#### Extracted data

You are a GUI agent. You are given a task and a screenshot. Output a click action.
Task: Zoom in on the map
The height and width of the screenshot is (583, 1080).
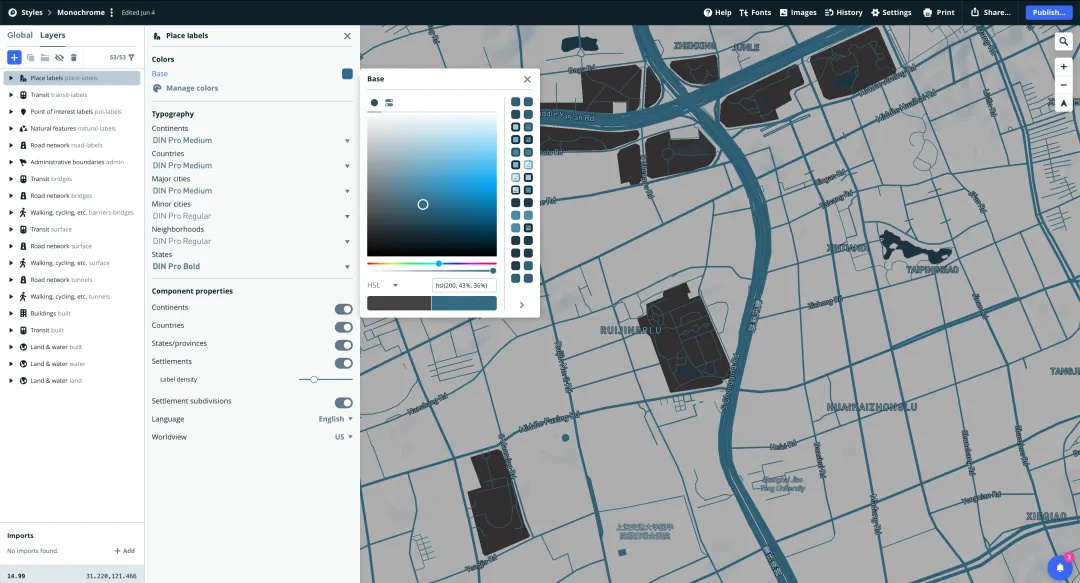[1064, 67]
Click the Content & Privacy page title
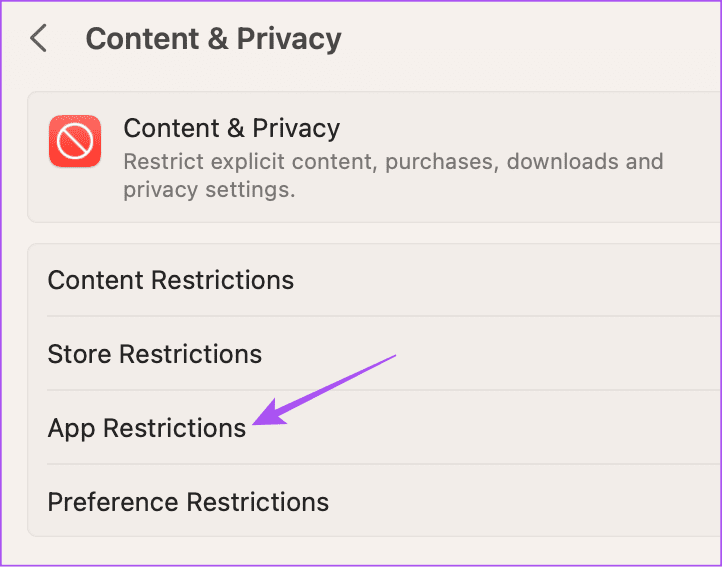The image size is (722, 567). 213,39

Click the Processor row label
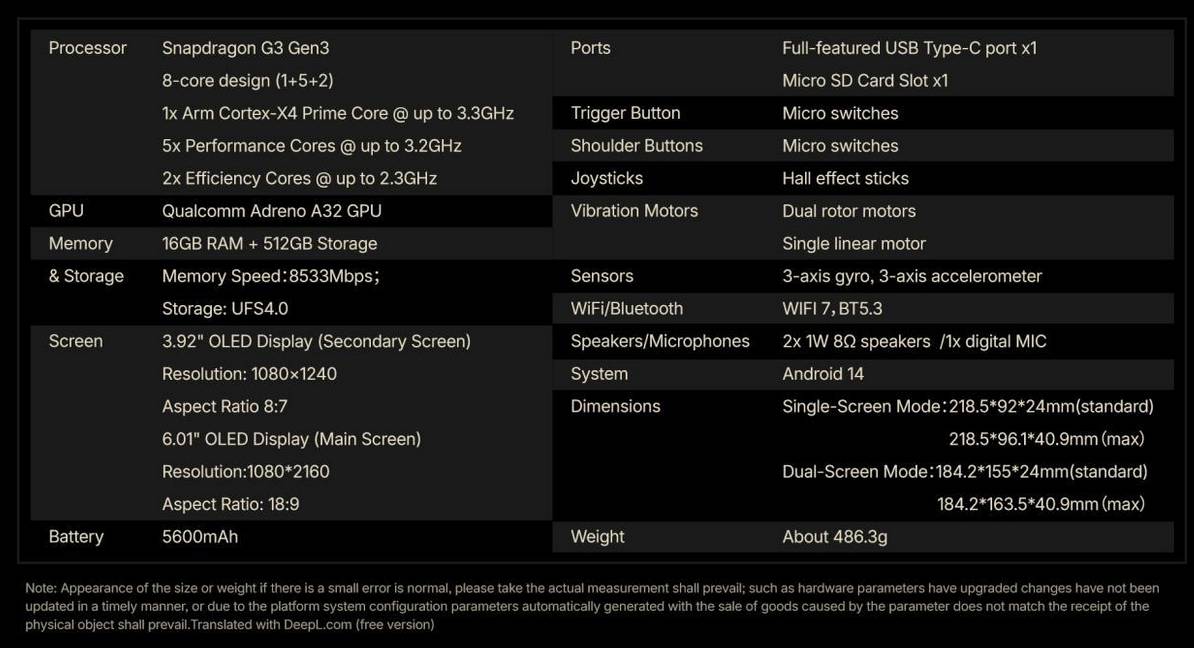pyautogui.click(x=87, y=48)
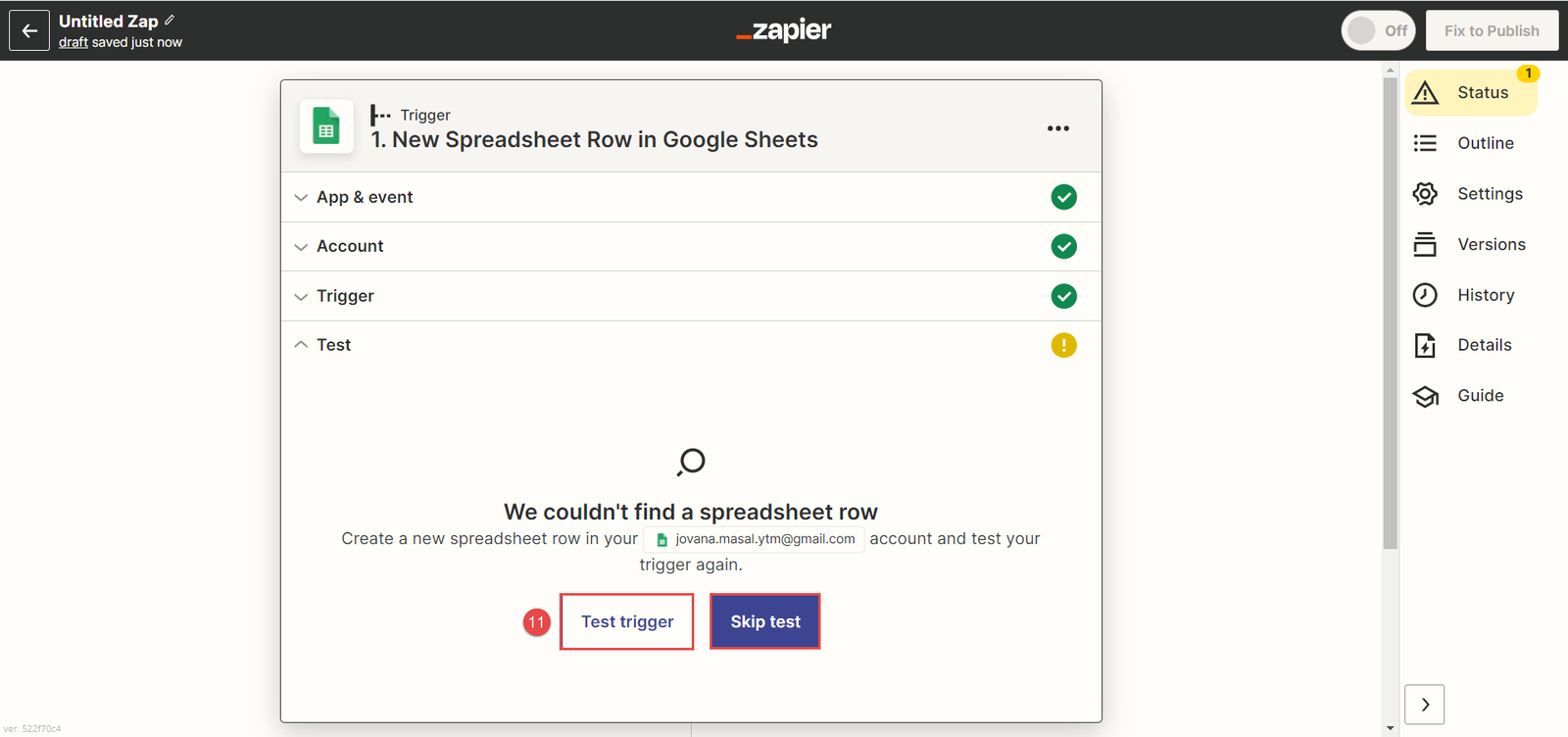The height and width of the screenshot is (737, 1568).
Task: Click the draft link under Zap title
Action: pos(74,42)
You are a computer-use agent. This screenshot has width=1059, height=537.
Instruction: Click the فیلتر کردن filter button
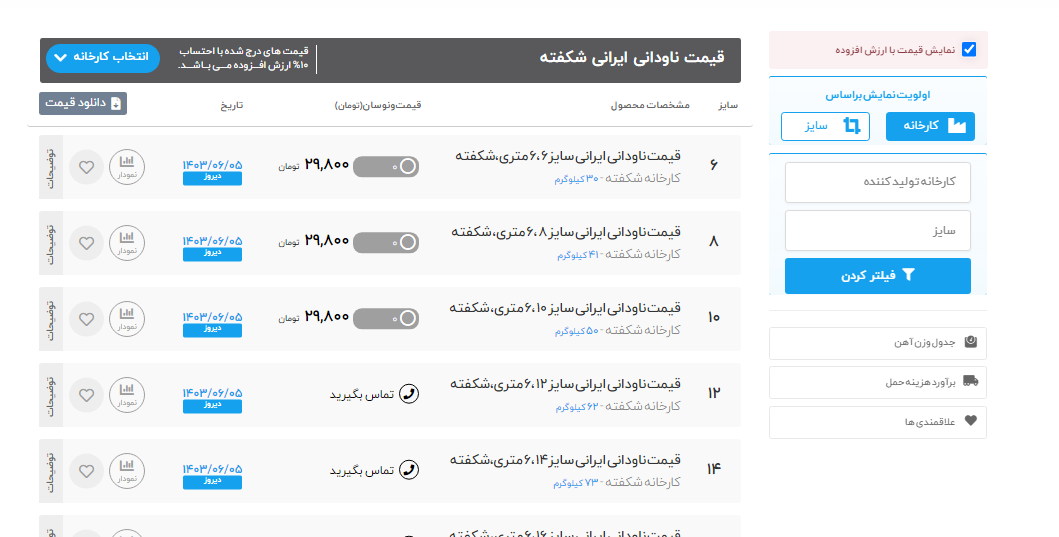tap(877, 276)
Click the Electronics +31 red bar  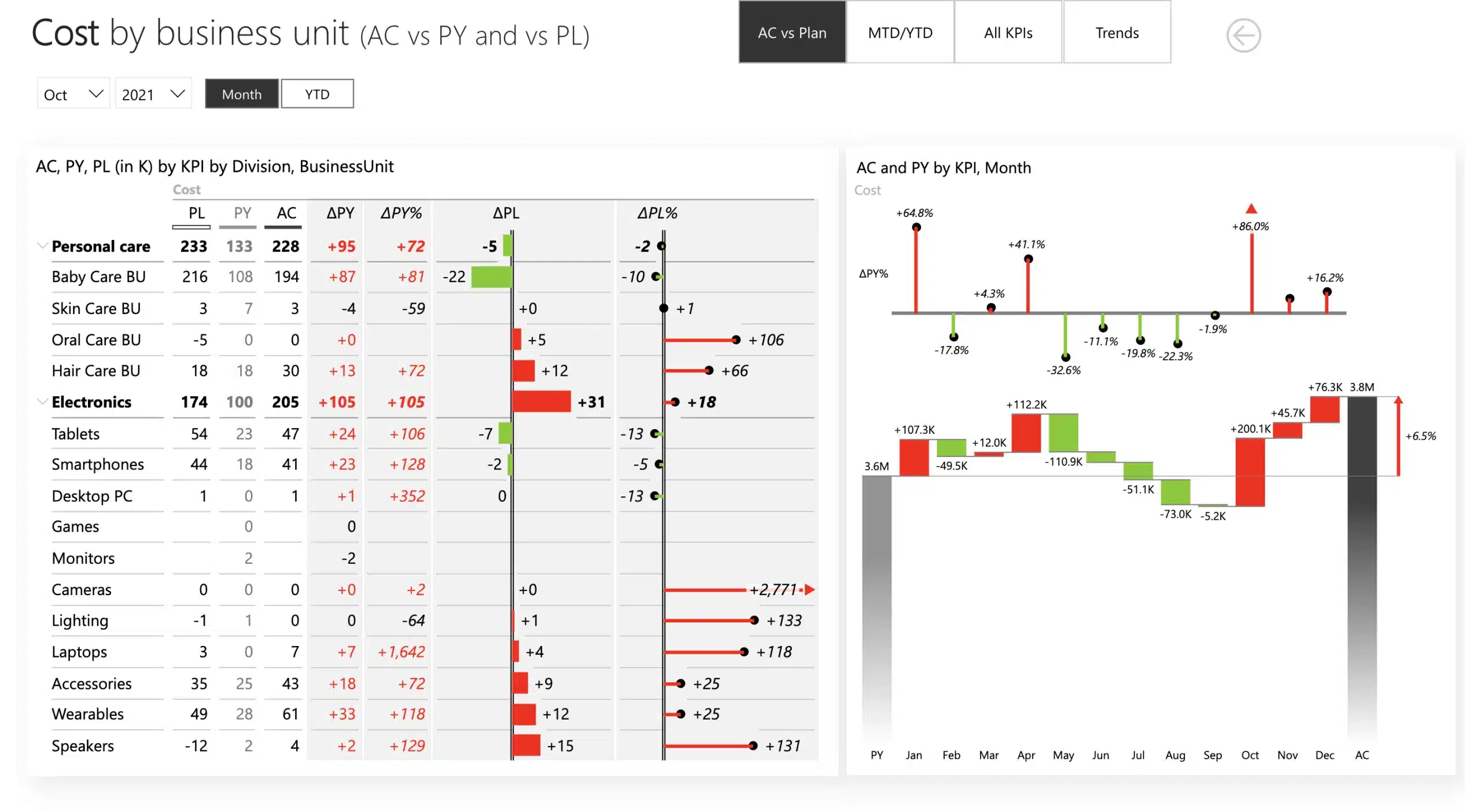[541, 401]
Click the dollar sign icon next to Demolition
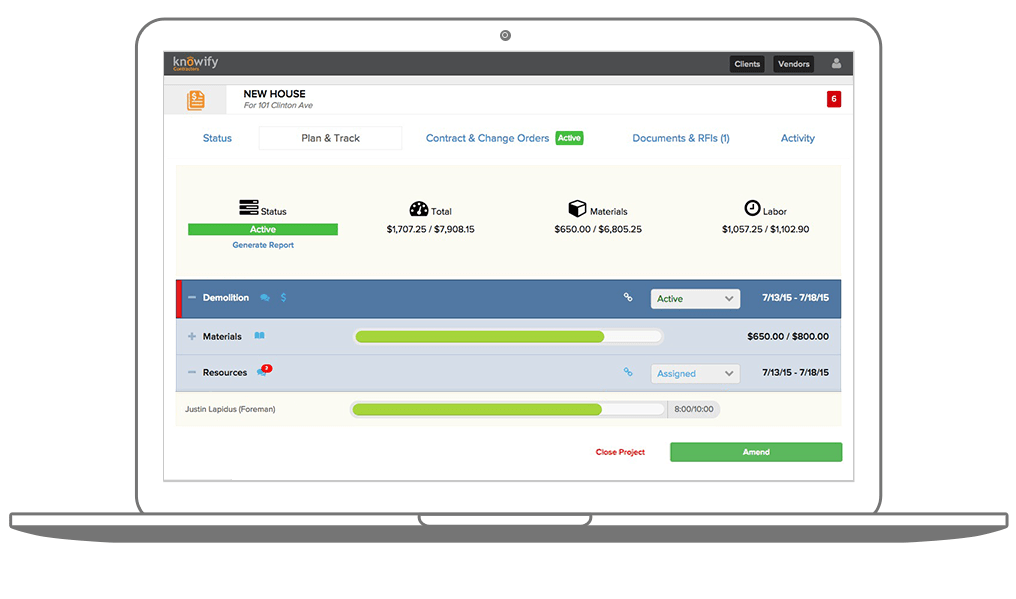 tap(283, 298)
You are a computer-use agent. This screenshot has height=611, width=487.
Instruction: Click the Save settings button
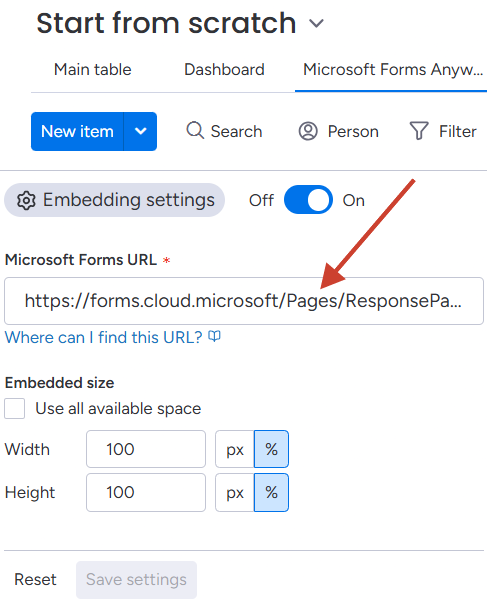(x=136, y=580)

########

Only the lines from the one containing "Click the dollar sign icon next to Demolition" through the last line of the entries belong in the answer, given again exactly. Images stay out.

Click the dollar sign icon next to Demolition
 tap(283, 298)
You are a computer-use agent. This screenshot has height=611, width=487.
Instruction: Click the Save settings button
(x=136, y=580)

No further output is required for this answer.